Pulso Chintololo: la CDMX desde Azcapo
Azcapotzalco no necesita inventarse nada para brillar, porque ya tiene todo: calles que laten al ritmo del barrio, cocinas que guardan siglos de historia y fiestas que nos recuerdan que aquí el pueblo nunca se rinde.
Las fiestas patronales siguen siendo el corazón de nuestras colonias. Los mayordomos que organizan, los vecinos que cooperan, los altares que se levantan y la fe que se convierte en unión. No son simples celebraciones religiosas; son la muestra más clara de que en Azcapo la comunidad está viva. Pero además tienen un impacto real: en cada fiesta patronal se activa una cadena económica que involucra a músicos, floristas, panaderos, taqueros, pirotécnicos, cerveceros, dulceros y comerciantes locales. La fe y la tradición también son una fuente de ingresos para cientos de familias.

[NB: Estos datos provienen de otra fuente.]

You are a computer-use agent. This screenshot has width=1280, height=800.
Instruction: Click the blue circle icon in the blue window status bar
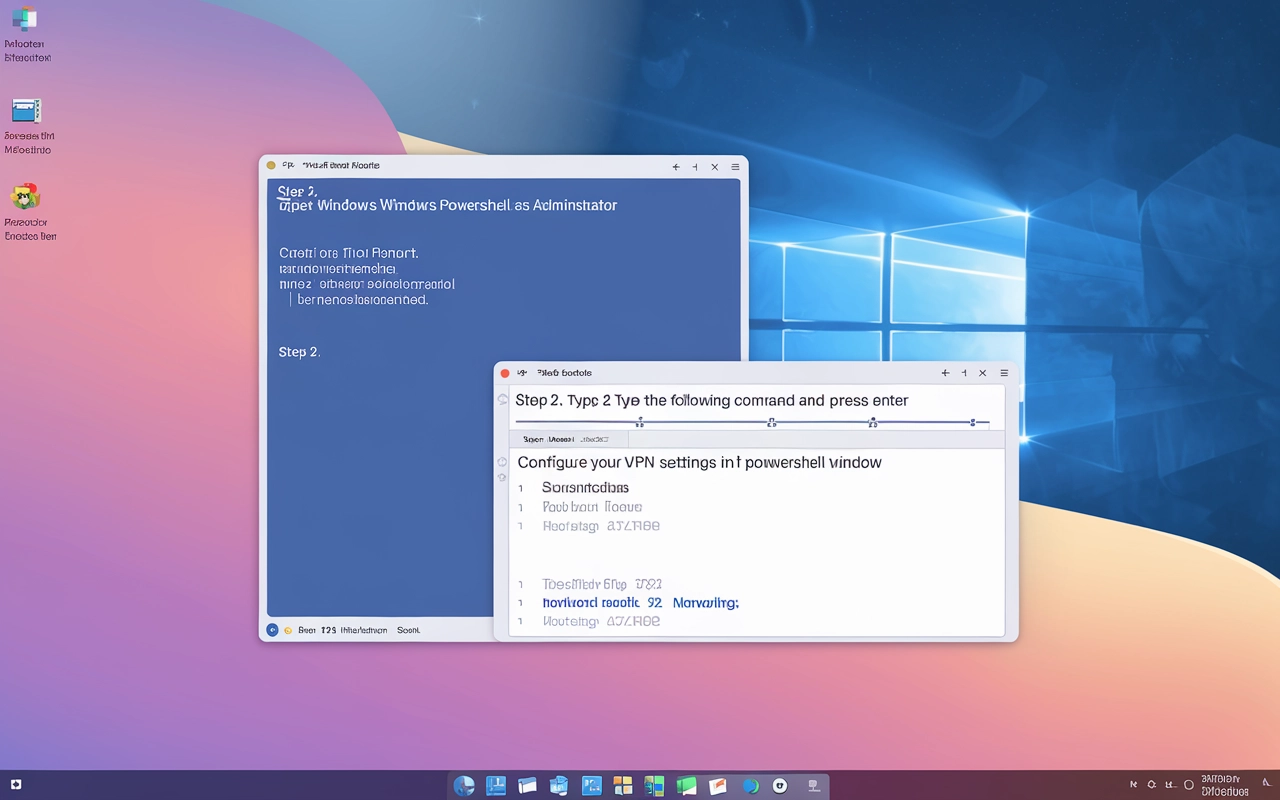pyautogui.click(x=272, y=630)
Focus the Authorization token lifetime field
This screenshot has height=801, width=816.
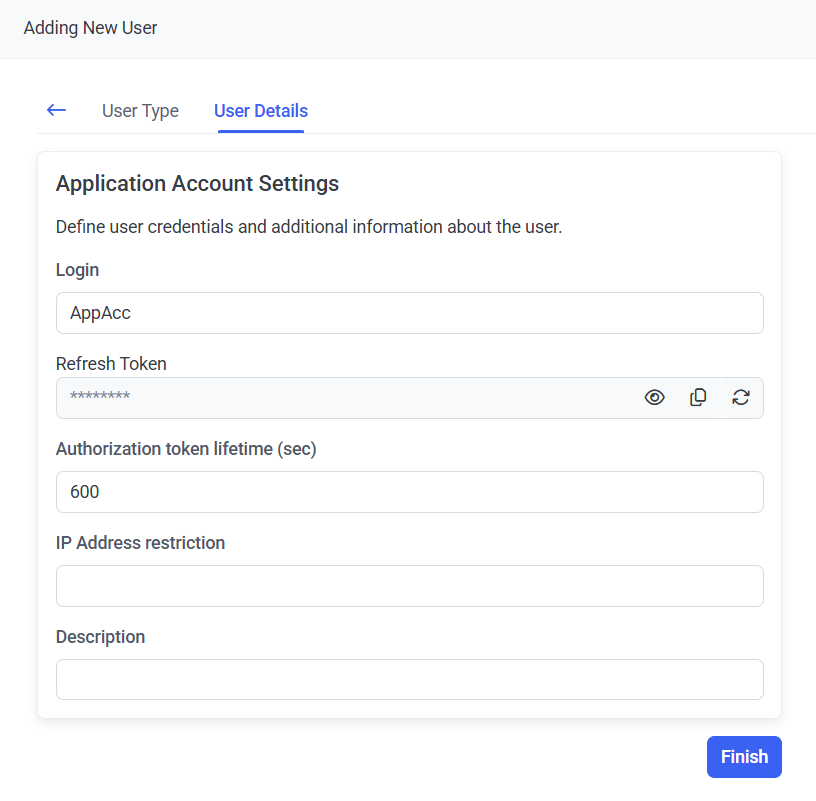point(409,492)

Y cuando cae la noche, el barrio se convierte en pista de baile. Los sonideros sacan las bocinas, las calles se cierran, y la cumbia nos une. El sonidero no es ruido, es cultura popular que atraviesa generaciones; es la voz del barrio que se nombra a sí mismo en cada saludo desde el micrófono. Pero también es economía: los sonideros dan empleo a cargadores, técnicos, choferes, impresores de carteles, vendedores de cerveza y comida. Cada baile sonidero es una derrama que circula en el barrio y que mantiene vivas las calles.
Lo mismo pasa con nuestra comida. Mientras las cadenas y franquicias crecen, el verdadero sabor sigue estando en los huaraches de la Petrolera, en las tortas de los mercados, en los tianguis donde se vende con la misma receta de hace décadas. Comer en Azcapotzalco no es solo llenar el estómago, es comerse la historia de un barrio que resiste. Y cada vez que alguien compra en un puesto de huaraches, en una tortería de mercado o en un tianguis, no solo se lleva un platillo: está sosteniendo a una familia y aportando a la economía de la colonia.
Defender nuestras tradiciones no es nostalgia, es desarrollo económico. Porque mientras en Azcapo sigamos bailando sonidero, celebrando a nuestros santos patronos y comiendo lo que nace en nuestras calles, aquí nadie nos va a borrar. Nuestras tradiciones son cultura, pero también empleo, ingresos y esperanza para miles de familias.